2023 Best & Brightest MBA: Ashmita Dutta, IE Business School

Ashmita Dutta

IE Business School

“Marketing professional, with a passion for dogs, fantasy fiction, cubism, and feminism.”

Hometown: New Delhi, India

Fun fact about yourself: I can make the most believable excuses to leave any party early, without making the situation awkward.

Undergraduate School and Degree:

  1. Institute of Chartered Accountants of India; Degree – Chartered Accountant
  2. Indira Gandhi National Open University; Degree – Bachelor of Commerce with Accountancy and Finance

Where was the last place you worked before enrolling in business school? Accenture Inc., Internal Communications (Sr. Analyst)

Where did you intern during the summer of 2022? NA

Where will you be working after graduation? Undecided

Community Work and Leadership Roles in Business School:

  1. Founder-President of Diversity, Equity & Inclusion Committee – Founded the umbrella committee of DE&I initiatives across the school, with the action-driven mission of equipping future leaders in creating and effectively managing diverse teams at the workspace. My aim is to not only spark conversations on the need of DE&I, but also to develop the sensibility and skill of creating diverse and inclusive spaces.
  2. Speaker at MBA World Summit 2022, Milan – Selected as one of the 100 MBA delegates from business schools across the globe, and as one of 25 speakers at the summit.

+---+

[Prompt A]
In one to three sentences, explain what Ashmita Dutta's MBA profile says the Diversity, Equity & Inclusion Committee she founded is meant to achieve.
[Prompt B]
Write a continuation of Ashmita Dutta's MBA profile, starting after its final sentence.
The material after this point isn't needed for any of this work.

[Supplied data]
+---+

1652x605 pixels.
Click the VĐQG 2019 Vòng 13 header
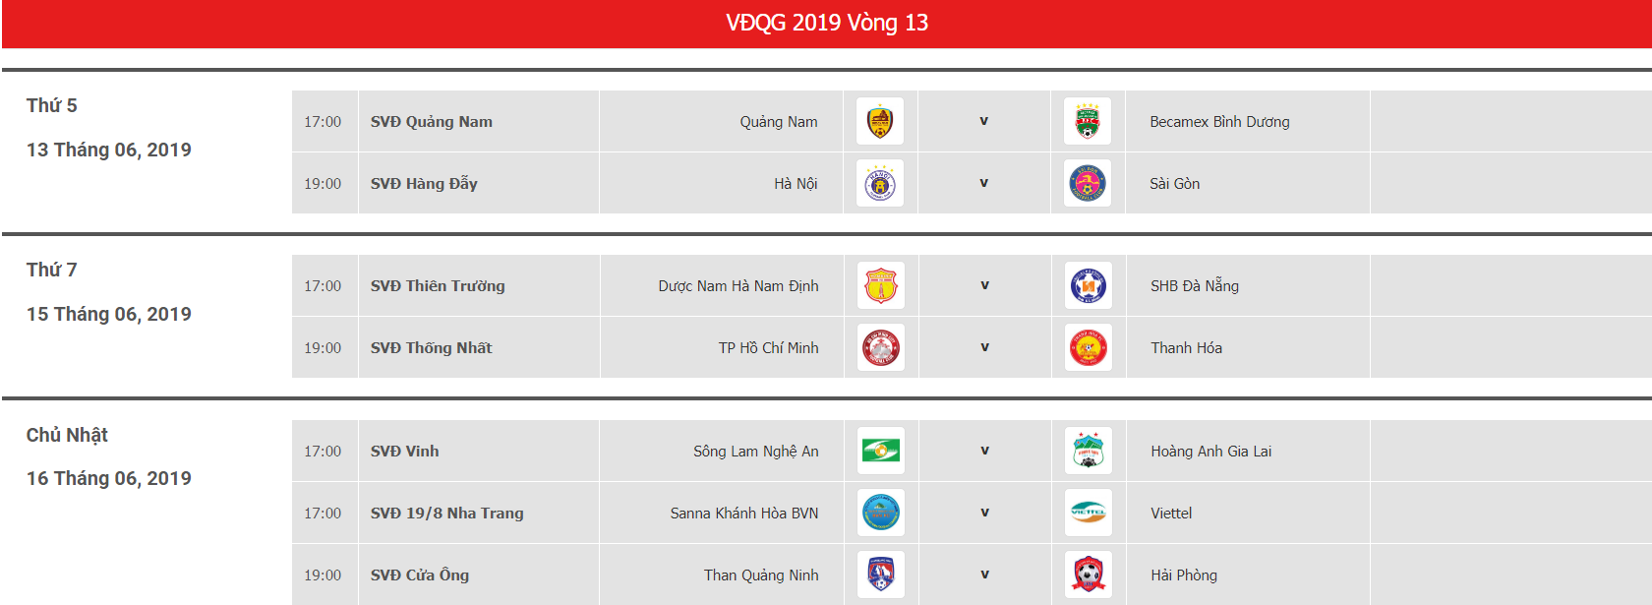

+---+

[Exercise answer A]
The committee's action-driven mission is to equip future leaders to create and effectively manage diverse teams in the workplace. Her aim is to spark conversations about the need for DE&I and also to build the sensibility and skill for creating diverse and inclusive spaces.

[Exercise answer B]
Which academic or extracurricular achievement are you most proud of during business school? IE Business School has provided the platform to bring my authentic self to the table, and at the same time, learn from the brightest minds of the most diverse backgrounds. My proudest moment was representing my school at the MBA World Summit 2022, amongst 100 chosen delegates from over 40 global top business schools. As a speaker at the summit, I conducted a session on diversity in career, and the unconventional paths taken towards success. While the quants have formed the overwhelming majority at business schools, I spoke on behalf of the poets. I hope that it was one step towards broadening the table of the future leaders.

What achievement are you most proud of in your professional career? While gratifying work is a significant incentive, creating an impact on people’s lives is what drives me. One of my most impactful projects has been the communications of Swachh Survekshan, the largest urban cleanliness survey in the world, conducted by the Ministry of Housing and Urban Affairs, India. This survey falls under the Swachh Bharat Mission, which targets creating a safe and hygienic environment for residents in India.

Until 2019, much of the work was top-down, and despite various initiatives, there was little behavioural change in people. Through the survey, the Mission was speaking to more than 50 million people. However, the communication focused on gathering information rather than affecting behavioural change. One of the challenges was that people in remote towns were reluctant to construct toilets in their homes, and open defecation was rampant. It created massive sanitation and safety issues, especially for women who had to go out at night and put themselves at risk.

In 2020, to affect this behavioural change across 4500 towns, I proposed a nationwide communication campaign. I extended the means of communication beyond digital in more than 25 languages and engaged local official bodies, influencers, grass-root level organisations, and environmental activists and workers.

The campaign reached more than 731 million people in 4 months. With over 6 million toilets constructed in homes, open defecation dropped to zero in more than 4300 towns.

I remember a message the Mission received from a woman in a remote town of north India – “I don’t have to go out at night and fear for my life”. Beyond numbers, I am most proud of the impact of the campaign on people’s lives.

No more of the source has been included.